I think I'd enjoy that a great deal.
But as fun as that would be, I'd probably want to spend some time talking about this section:
The fact is that the planet is changing faster than even pessimists expected: ice caps are shrinking, arid zones spreading, at a terrifying rate. And according to a number of recent studies, catastrophe — a rise in temperature so large as to be almost unthinkable — can no longer be considered a mere possibility. It is, instead, the most likely outcome if we continue along our present course.
Well, the above may be facts to Paul Krugman, but they aren't to anyone else. All the data anyone cares to examine (ice, atmospheric temps, oceanic temps, surface temps, etc.) show that things are cooler now than 10 years ago, and coupled with/driven by an historically-inactive Sun, are likely to continue to trend in that direction for the near future. But Paul's abominable grasp of science aside, let's look at the language he's chosen:
I assume that if I used those same words to describe the unread, un-shared with the public like Obama promised everything would be Cap & Trade bill that was passed last week, Paul, or someone of his ilk, would accuse me of hyperbole, panic, and fearmongering. Never mind that a step closer to a command economy scares the holy bejebus out of me a helluva lot more than desertification or storm surges.
Further in he drabbles on, and closes with:
Do you remember the days when Bush administration officials claimed that terrorism posed an “existential threat” to America, a threat in whose face normal rules no longer applied? That was hyperbole — but the existential threat from climate change is all too real.

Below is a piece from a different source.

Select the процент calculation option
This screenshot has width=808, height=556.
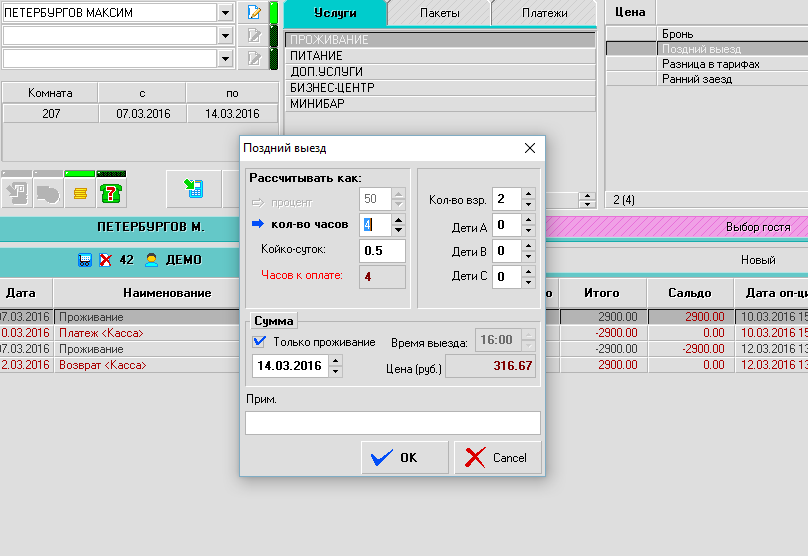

Yet the deniers are choosing, willfully, to ignore that threat, placing future generations of Americans in grave danger, simply because it’s in their political interest to pretend that there’s nothing to worry about. If that’s not betrayal, I don’t know what is.
Since he brought a strawman to the fight I will too, and I'd close my hypothetical discussion with Paul by stating that I could remind him what betrayal really is, and so could Walter and Gwendolyn Myers. Now, I harldy ever read Paul's work because it's pretty stupid stuff, so maybe he's already written on this, but I'd ask him if the Cuban spy couple were on the same level of betrayal, by actually passing sensitive state secrets to an enemy of the nation for decades, as I am; a guy who is confident that this planet's climate is driven, in the medium run, overwhelmingly by the star around which we orbit, and who sees no strong evidence to the contrary.
So does he really want to throw words around like "denier", "betrayal", and "treason"? Is he going to make me wear a red "C" on my breast to call attention to my lack of interest in his beliefs about Carbon?